■ **抜粋**
+ + + + + + +

そして、時として私は、「御座を前に彼らが歌う」のが聞こえるように思うことがある。その合唱が壮烈な雷のように、また大水の音のように、天から響く高鳴りとして聞こえるような気がすることがある。また、神の御座の前で立琴をひく人々が立琴をかき鳴らしている穏やかな音色の歌を耳にしたかのような気がすることがある。悲しいかな、それは想像にすぎなかった。私たちは今それを聞くことはできない。この耳は、そのような音楽には適していない。たまたま御使いたちの立琴で鳴らされた一音を聞けたとしても、そうした気魄をこの肉体に閉じ込めておくことはできないであろう。私たちは、彼方に至るまで待たなくてはならない。そのときには、七回も精錬された銀のように、地上の汚濁から純化され、私たちの《救い主》の尊い血で洗われ、聖霊のきよめの力によって聖なる者とされた――

   「われらは、しみなき 全き者にて
    御父の御座の 前に現われ、
    輝く喜び 大いにいだかん」。
   「数かぎりなき つどいのわれら
    天の住まいを 揺るがせ たたえん、
    声のかぎりに 主権の恵みを」。

+ + + + + + +

■ **作業内容**
1. 上の抜粋を二文で要約すること。
2. 天上の歌を扱った上の抜粋を、最後の詩句の後から書き継ぐこと。

■ **出典データ**
+ + + + + + +

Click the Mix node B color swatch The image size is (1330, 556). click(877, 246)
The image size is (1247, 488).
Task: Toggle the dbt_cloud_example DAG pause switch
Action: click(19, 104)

+ + + + + + +

■ **作業別の回答**
1. 筆者は時として、神の御座の前で歌う合唱や立琴の穏やかな音色が天から聞こえるように思うことがあるが、それは想像にすぎず、今の耳や肉体ではそのような音楽を聞くことはできない。私たちは彼方に至るまで待たなくてはならず、そのときには地上の汚濁から純化され、救い主の尊い血で洗われ、聖霊によって聖なる者とされて、しみなき全き者として御父の御座の前に現れ、主権の恵みを声のかぎりにたたえるのである。

2.
 私たちの友ヨハネ――黙示録を記した、ひときわ愛された使徒――は私たちに、天国の歌のほんの一音を教えてくれている。私たちはその音を鳴らして、何度も何度も響かせてみよう。私はこの天の音叉を打って、その基調音の1つをあなたに聞かせたい。「私たちの神のために、私たちを王とし、祭司とされました。私たちは地上を治めるのです」。願わくは、偉大なる、恵みに満ちた御霊が――暗きに光を照らす唯一のお方が――、私たちの思いを照らしてくださるように。私は、手短に、また簡潔に、この聖句から語っていこうと思う。ここには、3つのことが記されている。第一に、《贖い主》のなさったことである。――「私たちを……とされました」。第二に、聖徒らの誉れである。――「私たちを王とし、祭司とされました」。そして、第三に、世界の未来である。――「私たちは地上を治めるのです」。

 I. まず第一に、ここには、《贖い主》のなさったことがある。御座の前に立っている人々は、かの巻き物を受け取って、その封印を解いた《小羊》――《ユダ族の獅子》について歌っている。――「あなたは……私たちの神のために、私たちを王とし、祭司とされました」。天国で彼らはこのようには歌わない。

   「栄光と誉れと 賛美と力
    われら自身に 永久にあれかし。
    われらは自ら わが贖い主なり。――ハレルヤ!」

彼らは決して自分にほめ歌を歌いはしない。自分の強さをほめたたえはしない。自分の自由意志や、自分の力について語りはしない。むしろ自分の救いを、徹頭徹尾、神に帰す。彼らがいかにして救われたか尋ねてみるがいい。彼らは答えるであろう。「《小羊》が、私たちを今の私たちにしてくださったのです」、と。彼らの栄光がどこから来たのか尋ねてみるがいい。彼らは告げるであろう。「それは、かの死に給う《小羊》によって、私たちに遺贈されたのです」、と。彼らの立琴の黄金をどこから得たのか尋ねてみるがいい。彼らは云うであろう。「それはイエスの苦悶と苦味という鉱床から掘り出されたのです」、と。彼らの立琴に弦を張ったのはだれか訊いてみるがいい。彼らは告げるであろう。イエスがご自分のからだの腱を一本一本抜き取って、それを作ってくださったのです、と。どこで彼らは自分の衣を洗い、それを白くしたのか尋ねてみるがいい。彼らは云うであろう。――

   「インマヌエルの 御傷より
    いでし血の満つ かの泉にて」。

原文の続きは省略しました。